Problem description: Restate word for word the entries below, starting with the line with "Screen dimensions: 389x403" and continuing through the line with "This screenshot has width=435, height=253.". Include both of those lines and no others.

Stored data
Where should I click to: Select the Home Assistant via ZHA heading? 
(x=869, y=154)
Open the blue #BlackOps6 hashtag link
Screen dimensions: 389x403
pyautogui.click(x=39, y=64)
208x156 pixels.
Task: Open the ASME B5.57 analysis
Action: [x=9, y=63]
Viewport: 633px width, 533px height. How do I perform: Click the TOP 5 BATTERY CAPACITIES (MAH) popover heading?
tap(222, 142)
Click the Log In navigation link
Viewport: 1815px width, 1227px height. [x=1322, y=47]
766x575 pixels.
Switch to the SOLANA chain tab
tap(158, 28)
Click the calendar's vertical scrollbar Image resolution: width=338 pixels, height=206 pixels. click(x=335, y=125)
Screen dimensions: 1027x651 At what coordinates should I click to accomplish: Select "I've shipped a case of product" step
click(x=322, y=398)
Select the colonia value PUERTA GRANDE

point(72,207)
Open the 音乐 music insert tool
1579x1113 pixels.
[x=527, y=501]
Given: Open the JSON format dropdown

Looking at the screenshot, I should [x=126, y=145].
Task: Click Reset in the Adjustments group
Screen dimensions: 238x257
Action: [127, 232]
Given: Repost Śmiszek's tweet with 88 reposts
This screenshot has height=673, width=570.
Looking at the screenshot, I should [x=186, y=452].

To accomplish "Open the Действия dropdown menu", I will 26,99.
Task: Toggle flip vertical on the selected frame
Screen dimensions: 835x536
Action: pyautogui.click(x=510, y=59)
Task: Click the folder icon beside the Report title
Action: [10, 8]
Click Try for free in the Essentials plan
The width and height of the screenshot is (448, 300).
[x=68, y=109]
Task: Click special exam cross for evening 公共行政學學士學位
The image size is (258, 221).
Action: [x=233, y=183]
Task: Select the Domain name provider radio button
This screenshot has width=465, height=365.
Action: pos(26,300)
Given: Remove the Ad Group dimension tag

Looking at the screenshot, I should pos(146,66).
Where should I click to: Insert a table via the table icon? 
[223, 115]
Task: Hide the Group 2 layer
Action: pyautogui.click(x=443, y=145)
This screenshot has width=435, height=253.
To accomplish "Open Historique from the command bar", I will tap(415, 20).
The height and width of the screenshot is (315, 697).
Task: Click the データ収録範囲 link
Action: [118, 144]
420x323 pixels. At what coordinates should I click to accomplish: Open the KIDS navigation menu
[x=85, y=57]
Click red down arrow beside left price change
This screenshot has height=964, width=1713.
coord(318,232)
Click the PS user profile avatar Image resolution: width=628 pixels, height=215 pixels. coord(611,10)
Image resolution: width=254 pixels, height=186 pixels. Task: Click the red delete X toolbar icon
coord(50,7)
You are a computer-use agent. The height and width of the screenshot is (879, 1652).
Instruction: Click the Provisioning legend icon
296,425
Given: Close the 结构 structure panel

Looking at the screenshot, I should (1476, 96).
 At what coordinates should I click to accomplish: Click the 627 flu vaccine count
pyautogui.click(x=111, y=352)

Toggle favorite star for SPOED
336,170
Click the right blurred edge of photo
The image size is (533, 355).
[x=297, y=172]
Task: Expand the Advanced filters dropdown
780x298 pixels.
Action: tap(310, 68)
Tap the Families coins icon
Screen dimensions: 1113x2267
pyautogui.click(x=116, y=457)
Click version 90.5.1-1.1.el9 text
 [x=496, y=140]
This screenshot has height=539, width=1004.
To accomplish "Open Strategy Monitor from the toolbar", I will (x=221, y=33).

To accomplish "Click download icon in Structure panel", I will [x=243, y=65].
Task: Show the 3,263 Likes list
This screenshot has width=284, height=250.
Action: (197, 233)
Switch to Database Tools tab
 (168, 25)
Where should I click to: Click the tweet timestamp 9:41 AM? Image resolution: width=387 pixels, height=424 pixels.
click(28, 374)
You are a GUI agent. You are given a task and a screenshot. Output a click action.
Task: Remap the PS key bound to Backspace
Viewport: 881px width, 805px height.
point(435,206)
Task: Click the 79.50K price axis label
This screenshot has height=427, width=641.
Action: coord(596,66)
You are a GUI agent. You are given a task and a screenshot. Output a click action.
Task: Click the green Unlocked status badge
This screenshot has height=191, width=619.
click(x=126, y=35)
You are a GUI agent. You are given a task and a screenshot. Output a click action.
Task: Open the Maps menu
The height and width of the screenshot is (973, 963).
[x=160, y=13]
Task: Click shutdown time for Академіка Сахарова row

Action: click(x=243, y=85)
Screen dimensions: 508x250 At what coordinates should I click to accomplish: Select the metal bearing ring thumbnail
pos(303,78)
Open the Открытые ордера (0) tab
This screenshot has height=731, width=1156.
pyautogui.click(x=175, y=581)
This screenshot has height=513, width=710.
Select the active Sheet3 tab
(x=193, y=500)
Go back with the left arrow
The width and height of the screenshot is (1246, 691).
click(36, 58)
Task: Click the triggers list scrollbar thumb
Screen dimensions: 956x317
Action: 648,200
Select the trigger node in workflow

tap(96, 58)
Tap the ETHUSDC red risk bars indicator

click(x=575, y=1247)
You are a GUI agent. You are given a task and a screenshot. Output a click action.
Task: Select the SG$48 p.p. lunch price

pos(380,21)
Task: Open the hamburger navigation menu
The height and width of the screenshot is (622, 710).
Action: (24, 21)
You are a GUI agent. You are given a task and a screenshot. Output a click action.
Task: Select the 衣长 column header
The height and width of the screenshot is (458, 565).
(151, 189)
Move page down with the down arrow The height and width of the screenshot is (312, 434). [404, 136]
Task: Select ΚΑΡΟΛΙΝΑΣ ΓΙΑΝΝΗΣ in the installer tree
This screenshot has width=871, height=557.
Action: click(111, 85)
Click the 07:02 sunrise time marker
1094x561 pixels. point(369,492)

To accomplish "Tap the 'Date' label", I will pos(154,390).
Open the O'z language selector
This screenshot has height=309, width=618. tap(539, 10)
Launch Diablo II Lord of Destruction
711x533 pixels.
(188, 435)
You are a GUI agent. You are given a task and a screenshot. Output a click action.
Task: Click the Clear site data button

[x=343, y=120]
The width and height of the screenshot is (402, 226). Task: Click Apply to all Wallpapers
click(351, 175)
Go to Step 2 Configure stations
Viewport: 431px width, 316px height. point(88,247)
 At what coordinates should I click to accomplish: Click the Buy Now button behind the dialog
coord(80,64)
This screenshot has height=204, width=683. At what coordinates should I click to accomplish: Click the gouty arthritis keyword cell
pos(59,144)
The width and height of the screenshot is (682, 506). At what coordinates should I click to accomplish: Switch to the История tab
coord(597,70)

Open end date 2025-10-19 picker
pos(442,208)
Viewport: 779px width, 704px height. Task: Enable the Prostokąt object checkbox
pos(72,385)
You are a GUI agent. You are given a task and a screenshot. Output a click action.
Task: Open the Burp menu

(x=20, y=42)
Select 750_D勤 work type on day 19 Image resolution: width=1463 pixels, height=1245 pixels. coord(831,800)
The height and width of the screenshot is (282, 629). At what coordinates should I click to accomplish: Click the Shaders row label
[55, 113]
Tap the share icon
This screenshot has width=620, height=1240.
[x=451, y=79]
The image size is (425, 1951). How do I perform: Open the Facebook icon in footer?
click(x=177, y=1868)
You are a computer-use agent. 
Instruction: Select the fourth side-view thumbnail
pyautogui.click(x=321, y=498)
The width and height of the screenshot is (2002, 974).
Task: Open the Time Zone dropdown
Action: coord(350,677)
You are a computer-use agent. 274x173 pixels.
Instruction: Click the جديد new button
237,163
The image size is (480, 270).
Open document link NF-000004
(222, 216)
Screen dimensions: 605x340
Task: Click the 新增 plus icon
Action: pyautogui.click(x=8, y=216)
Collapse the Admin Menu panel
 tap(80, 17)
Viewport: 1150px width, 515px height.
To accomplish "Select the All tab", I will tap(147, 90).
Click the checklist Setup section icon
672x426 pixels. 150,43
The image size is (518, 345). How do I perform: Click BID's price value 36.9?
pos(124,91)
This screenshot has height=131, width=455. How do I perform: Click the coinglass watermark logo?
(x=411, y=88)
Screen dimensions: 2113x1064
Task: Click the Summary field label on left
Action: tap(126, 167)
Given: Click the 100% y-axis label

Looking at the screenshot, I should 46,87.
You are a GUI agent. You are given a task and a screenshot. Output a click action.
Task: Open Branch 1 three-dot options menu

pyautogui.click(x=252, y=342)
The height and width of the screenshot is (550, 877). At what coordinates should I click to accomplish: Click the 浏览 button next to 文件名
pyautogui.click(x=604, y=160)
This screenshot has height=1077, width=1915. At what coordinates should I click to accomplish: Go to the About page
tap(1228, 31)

Written solution:
Screen dimensions: 389x403
pyautogui.click(x=39, y=64)
208x156 pixels.
Task: Open the ASME B5.57 analysis
Action: [x=9, y=63]
Viewport: 633px width, 533px height. How do I perform: Click the TOP 5 BATTERY CAPACITIES (MAH) popover heading?
tap(222, 142)
Click the Log In navigation link
Viewport: 1815px width, 1227px height. [x=1322, y=47]
766x575 pixels.
Switch to the SOLANA chain tab
tap(158, 28)
Click the calendar's vertical scrollbar Image resolution: width=338 pixels, height=206 pixels. click(x=335, y=125)
Screen dimensions: 1027x651 At what coordinates should I click to accomplish: Select "I've shipped a case of product" step
click(x=322, y=398)
Select the colonia value PUERTA GRANDE

point(72,207)
Open the 音乐 music insert tool
1579x1113 pixels.
[x=527, y=501]
Given: Open the JSON format dropdown

Looking at the screenshot, I should [x=126, y=145].
Task: Click Reset in the Adjustments group
Screen dimensions: 238x257
Action: [127, 232]
Given: Repost Śmiszek's tweet with 88 reposts
This screenshot has height=673, width=570.
Looking at the screenshot, I should [x=186, y=452].

To accomplish "Open the Действия dropdown menu", I will 26,99.
Task: Toggle flip vertical on the selected frame
Screen dimensions: 835x536
Action: pyautogui.click(x=510, y=59)
Task: Click the folder icon beside the Report title
Action: [10, 8]
Click Try for free in the Essentials plan
The width and height of the screenshot is (448, 300).
[x=68, y=109]
Task: Click special exam cross for evening 公共行政學學士學位
The image size is (258, 221).
Action: [x=233, y=183]
Task: Select the Domain name provider radio button
This screenshot has width=465, height=365.
Action: pos(26,300)
Given: Remove the Ad Group dimension tag

Looking at the screenshot, I should pos(146,66).
Where should I click to: Insert a table via the table icon? 
[223, 115]
Task: Hide the Group 2 layer
Action: pyautogui.click(x=443, y=145)
This screenshot has width=435, height=253.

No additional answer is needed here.